Figlie di un avanzamento tecnologico sempre più veloce e irreversibile, le Intelligenze Artificiali stanno rivoluzionando così tanto le nostre abitudini quotidiane da rischiare di modificare anche il modo stesso col quale ci approcciamo alla vita. Premesso che le AI non sono ancora da intendere come creature autonome, bensì come qualcosa che viene pur sempre concepito e programmato da esseri umani, l’impatto che esse stanno avendo sull’immaginario collettivo è dato in particolar modo dalla loro capacità di farci concepire, nonché visualizzare, l’inconcepibile.
Ma se noi osserviamo le AI con stupore, fiducia, e un pizzico di inquietudine, qual è il modo in cui esse guardano noi? A dare una risposta a questa domanda è «When they see us», una mostra curata dall’organizzazione culturale Sineglossa che pone l’attenzione su alcune questioni non proprio rassicuranti. Visitabile dal 17 al 28 settembre presso la Biblioteca Salaborsa di Bologna, l’esposizione mette in dialogo alcune opere dell’artista belga Dries Depoorter (1991) con gli interventi partecipativi della Ong berlinese Tactical Tech per invitare a riflettere tanto sul concetto di sorveglianza di massa quanto sui rischi che un certo utilizzo di tale tecnologia può comportare.
Filo conduttore del percorso espositivo è infatti l’impatto del tracciamento fisico e digitale delle nostre vite, una questione estremamente attuale che sfocia nel tema più ampio della preservazione dei diritti digitali. Nell’ottica di approfondire il più possibile l’argomento, la rassegna offrirà anche il punto di vista del filosofo e saggista Franco «Bifo» Berardi attraverso un talk che, dalle 18 di martedì 17 settembre, lo vedrà in compagnia dello stesso Depoorter e del direttore artistico di Sineglossa, Federico Bomba.
Fra installazioni immersive e video carichi di un certo senso di empatia, sarà così possibile allargare la propria visuale nei confronti dell’uso di specifiche AI: un processo reso possibile proprio grazie alla lente dell’arte contemporanea che, il più delle volte, non restituisce altro che il riflesso del tempo nel quale viviamo.
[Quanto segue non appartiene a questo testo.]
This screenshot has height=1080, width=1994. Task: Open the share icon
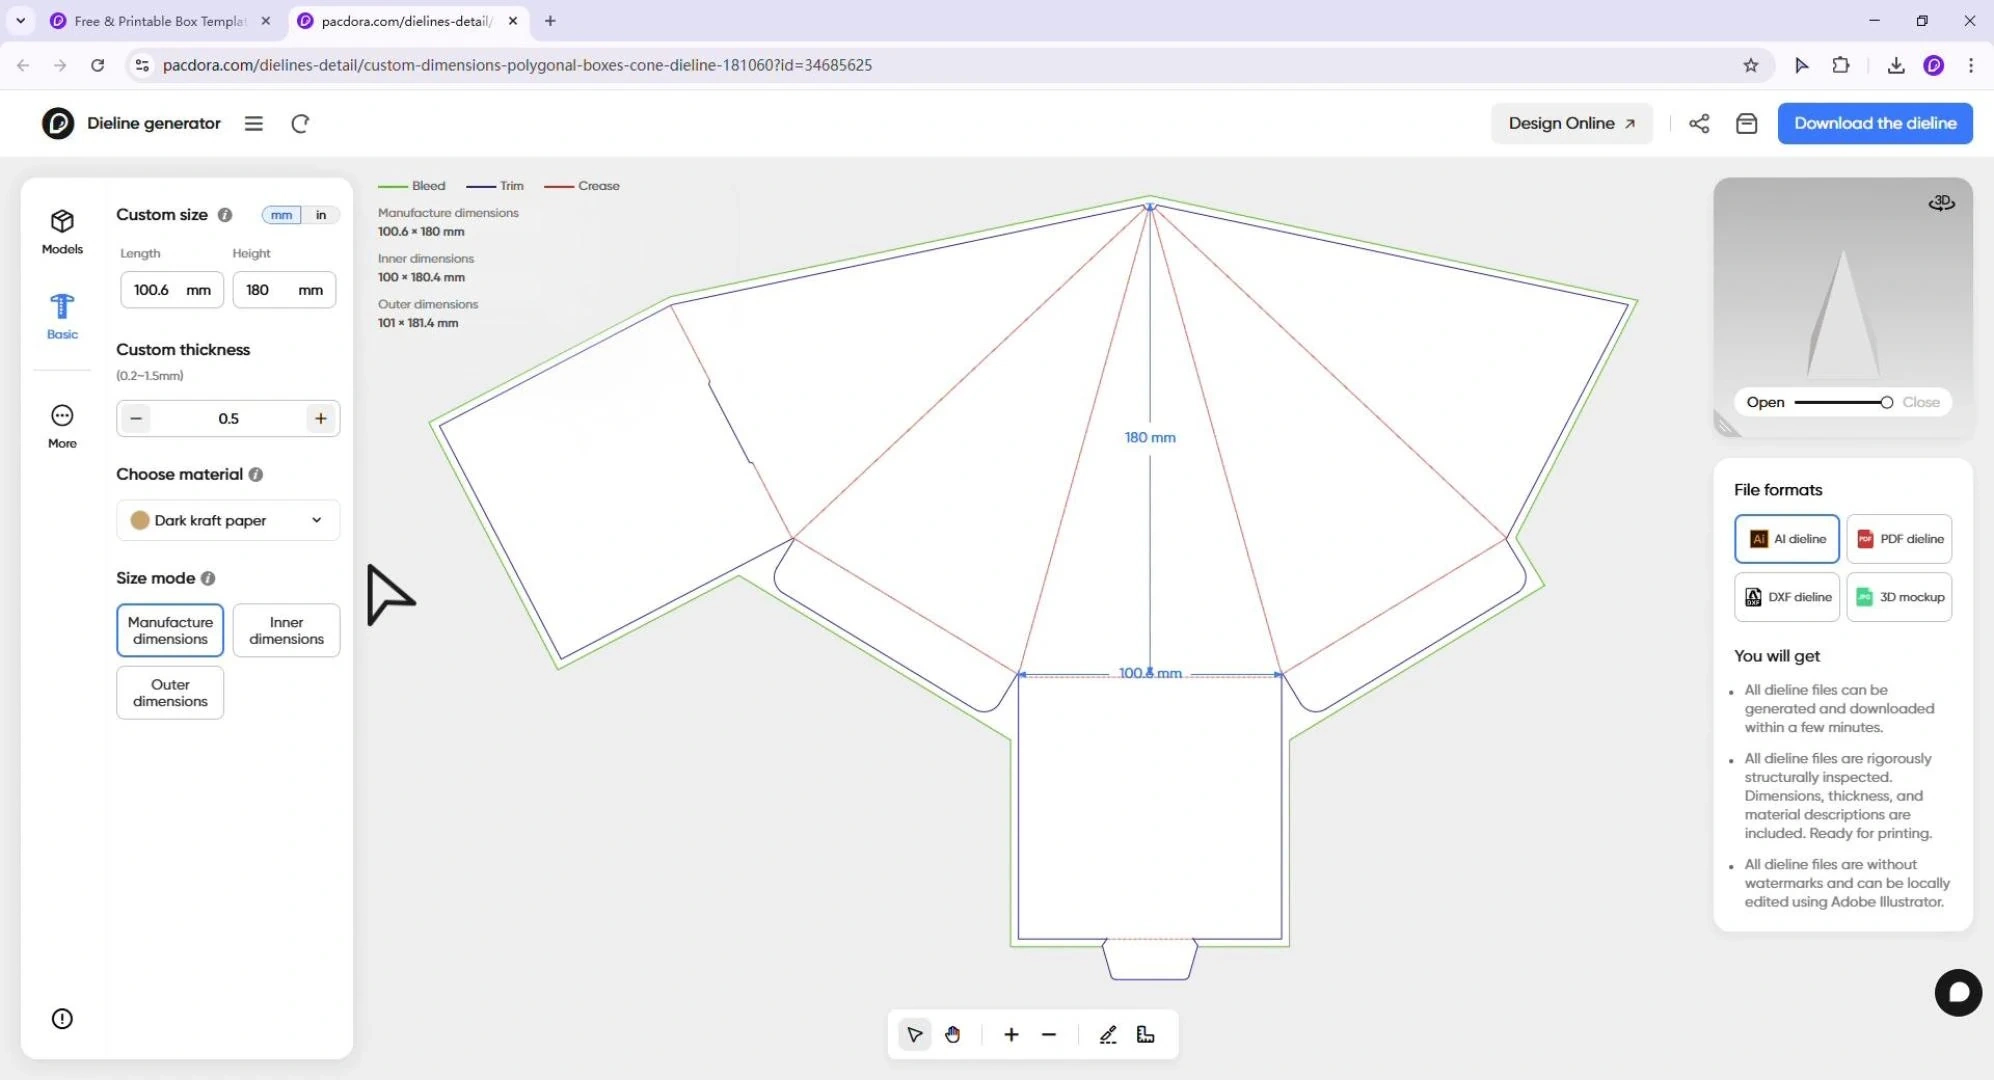1699,123
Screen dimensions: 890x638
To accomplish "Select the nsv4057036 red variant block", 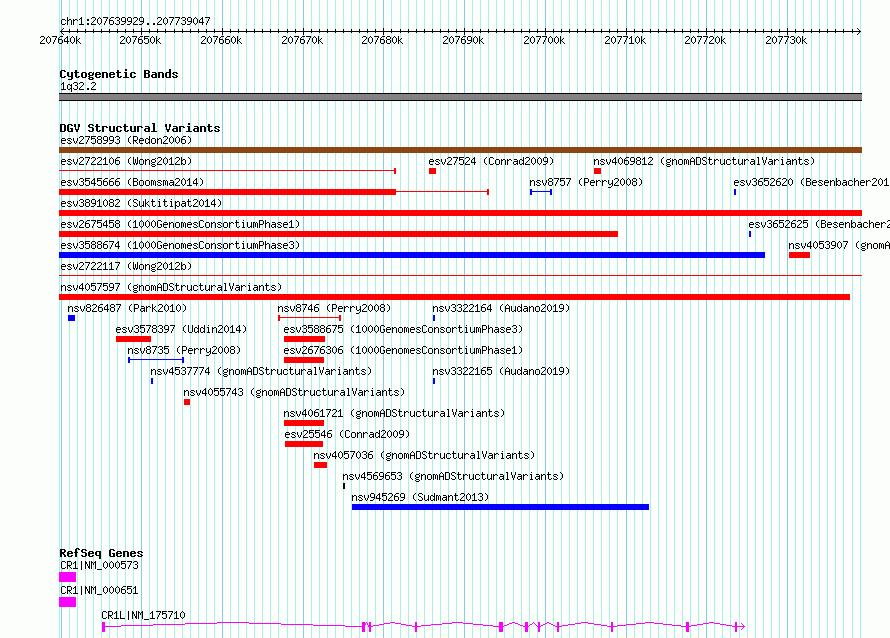I will (x=320, y=465).
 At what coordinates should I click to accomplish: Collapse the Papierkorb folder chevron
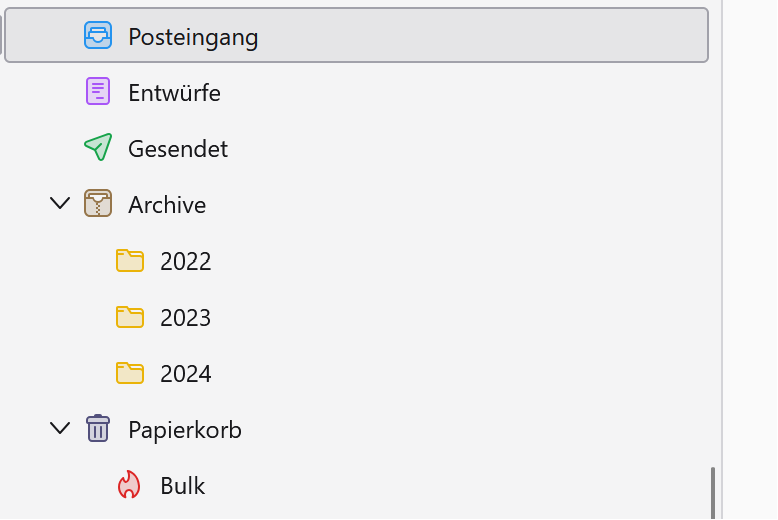pyautogui.click(x=60, y=429)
«Con questa mostra desideriamo portare il dibattito sui rischi insiti nell’uso delle tecnologie di sorveglianza al di fuori delle cerchie di esperti o attivisti dove solitamente avviene, afferma la responsabile comunicazione di The Good Lobby, Martina Turola. Attraverso la campagna Reclaim Your Face, lanciata anni fa per proteggere la nostra libertà di movimento e protesta e la nostra privacy dall’intrusività dei sistemi di riconoscimento biometrico, ci siamo resi conto infatti di quanto sia fondamentale fare in modo che le persone conoscano le implicazioni connesse all’utilizzo di queste tecnologie. Pensiamo che l’arte possa contribuire in maniera sostanziale a provocare una conversazione nella società, soprattutto quando è capace di coinvolgere interattivamente il proprio pubblico, come nel caso delle opere di Depoorter, che ci inducono a metterci nei panni di potenziali sorveglianti o sorvegliati e ad agire di conseguenza».